I realised I kept being charged for going over my overdraft lol - felt like theft!

NotSuchASmugMarriedNow1 · 02/04/2019 11:52

I brought Dave Ramsey's money makeover and listen to his podcasts it's been really helpful for someone who was initially crap at money

Ambi · 02/04/2019 12:06

After enjoying spending money and maxing out credit cards and overdrafts despite not earning much, something had to give.

I decided to to treat our income like a business, I am Financial Director of our money and needed to reduce overheads to maximise profits.

Now debt free and living well below our means, we still don't earn a lot but can easily manage it. I have gone the other way and track and analyse every penny spent which is OTT but I enjoy seeing the savings rise towards holidays, home improvements, mortgage reduction etc. Seeing our monthly net worth rising is nice to see too.

TheWorldAsh · 02/04/2019 13:19

Oh budgeting is vitally important too. I use an app called You Need A Budget (YNAB) bit you can use free Excel spreadsheets.

bodgersmash · 02/04/2019 14:46

I love YNAB, DP hates it. He just seems to want to stick his head in the sand about everything. He's in about £10k debt. Down from £15k 18 months ago, up from £7k 5 months ago.

OP posts:
Orangecake123 · 02/04/2019 17:52

I want to buy my own home and get away from family. Wink I'm saving up for my first deposit. I still have my moments but have saved around 5k despite still studying for my second degree.

The biggest thing that helped me was to set up a monthly direct debit that went into a fixed account I couldn't touch. It wasn't a huge amount only £25 a month which I didn't even notice, but it slowly builds up.

Redcliff · 02/04/2019 18:04

For me it was owing so much on a credit card that I was only just making the monthly payments. I took out a loan to pay it off at a lower rate of interest and cut the card up. I do have a card now but have asked my husband to keep it for me and only to give it to me if I really need it.

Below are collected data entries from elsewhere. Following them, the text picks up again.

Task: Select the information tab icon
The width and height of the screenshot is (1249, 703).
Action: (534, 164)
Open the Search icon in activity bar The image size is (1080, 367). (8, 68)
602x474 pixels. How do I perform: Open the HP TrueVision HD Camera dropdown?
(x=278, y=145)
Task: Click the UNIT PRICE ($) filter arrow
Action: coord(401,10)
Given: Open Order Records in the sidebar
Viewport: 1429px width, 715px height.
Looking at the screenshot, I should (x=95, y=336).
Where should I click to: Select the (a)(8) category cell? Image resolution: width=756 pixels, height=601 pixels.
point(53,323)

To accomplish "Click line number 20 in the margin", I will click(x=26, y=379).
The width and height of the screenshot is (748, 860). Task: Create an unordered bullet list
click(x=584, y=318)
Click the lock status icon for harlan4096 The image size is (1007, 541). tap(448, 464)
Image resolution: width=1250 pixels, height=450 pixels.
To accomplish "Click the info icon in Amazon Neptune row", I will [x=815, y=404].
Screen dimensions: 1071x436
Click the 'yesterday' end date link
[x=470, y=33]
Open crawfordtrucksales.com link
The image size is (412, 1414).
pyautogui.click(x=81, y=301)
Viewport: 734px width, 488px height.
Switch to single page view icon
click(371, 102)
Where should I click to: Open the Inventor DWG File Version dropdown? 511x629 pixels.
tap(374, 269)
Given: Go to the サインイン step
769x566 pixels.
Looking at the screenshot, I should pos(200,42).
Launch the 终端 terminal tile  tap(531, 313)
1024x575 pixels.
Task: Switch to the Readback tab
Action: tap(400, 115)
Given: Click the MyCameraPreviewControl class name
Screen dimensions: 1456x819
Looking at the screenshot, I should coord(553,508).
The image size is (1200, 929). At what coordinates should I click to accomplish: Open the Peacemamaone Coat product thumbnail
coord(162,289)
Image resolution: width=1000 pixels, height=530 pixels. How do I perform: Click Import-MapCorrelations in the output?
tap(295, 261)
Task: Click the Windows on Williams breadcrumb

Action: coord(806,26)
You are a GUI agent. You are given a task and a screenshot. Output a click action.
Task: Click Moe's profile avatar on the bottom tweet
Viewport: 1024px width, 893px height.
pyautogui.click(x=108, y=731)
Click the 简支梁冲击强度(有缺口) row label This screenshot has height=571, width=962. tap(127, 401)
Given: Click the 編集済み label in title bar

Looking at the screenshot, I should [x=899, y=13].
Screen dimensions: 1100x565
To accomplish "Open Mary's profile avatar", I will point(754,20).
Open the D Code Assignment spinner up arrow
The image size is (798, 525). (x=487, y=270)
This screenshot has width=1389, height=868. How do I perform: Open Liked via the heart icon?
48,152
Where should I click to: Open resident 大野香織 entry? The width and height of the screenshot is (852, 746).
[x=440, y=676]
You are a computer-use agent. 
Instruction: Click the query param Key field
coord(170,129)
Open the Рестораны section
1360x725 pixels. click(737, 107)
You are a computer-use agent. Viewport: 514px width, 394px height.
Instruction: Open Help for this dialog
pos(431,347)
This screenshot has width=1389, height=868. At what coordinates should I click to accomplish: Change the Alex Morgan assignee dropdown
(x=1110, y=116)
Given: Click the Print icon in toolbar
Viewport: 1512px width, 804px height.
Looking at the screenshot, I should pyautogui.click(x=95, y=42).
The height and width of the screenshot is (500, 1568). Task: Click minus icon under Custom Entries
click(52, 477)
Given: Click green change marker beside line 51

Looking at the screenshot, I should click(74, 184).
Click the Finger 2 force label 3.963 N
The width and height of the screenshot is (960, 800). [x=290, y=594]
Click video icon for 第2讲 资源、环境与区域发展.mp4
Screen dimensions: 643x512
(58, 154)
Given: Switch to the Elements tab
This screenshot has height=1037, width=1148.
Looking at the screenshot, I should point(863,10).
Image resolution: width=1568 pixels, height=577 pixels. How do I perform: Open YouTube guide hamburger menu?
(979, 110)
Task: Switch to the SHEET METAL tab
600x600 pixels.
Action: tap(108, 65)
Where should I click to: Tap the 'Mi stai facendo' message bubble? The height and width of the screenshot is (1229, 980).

Could you ask your husband for you give him control over the cash and to givd him an allowance. If I was still struggling I would ask my husband to do this.

Home77 · 04/04/2019 18:43

In my early 20s health and high graduate debts - had to take on a DMP for a while. Meant I had to give up any credit cards and open a simple bank account. It really helped with managing money. Years later have a good credit rating but has changed things. I keep a simple account with no overdraft and much more careful.

Aldidl · 06/04/2019 19:13

Not carrying cash.

Excel spread sheets.

Printing monthly bank statements and allocating every single spend to a catergory. I built up around 3 years of monthly spending - it was revealing!

NeverTwerkNaked · 07/04/2019 09:10

A period after I left when money was brutally tight. I managed to give the children a nice enough life (toddler groups, trips to the park and an ice cream etc) but only by spending absolutely nothing on myself. Now I am much clearer on the difference between “need” and “want”.

NeverTwerkNaked · 07/04/2019 09:10

*after I left abusive ex

OldGrinch · 07/04/2019 11:02

If your rubbish with money you need to have a proper light bulb moment to change for good. I think I might be having mine. Its Easter holidays and I have absolutely no money to treat DC or take them anywhere despite both my and DP working and having a mortgage paid off.

Pianobook · 07/04/2019 11:05

I had low living costs in my 20s and spent all my money on clothes and holidays and used credit cards without thinking. When I bought my own home, I literally had no spare money to spend on myself and learnt how to budget because I had to. I also met someone who was careful with money who changed my mindset too.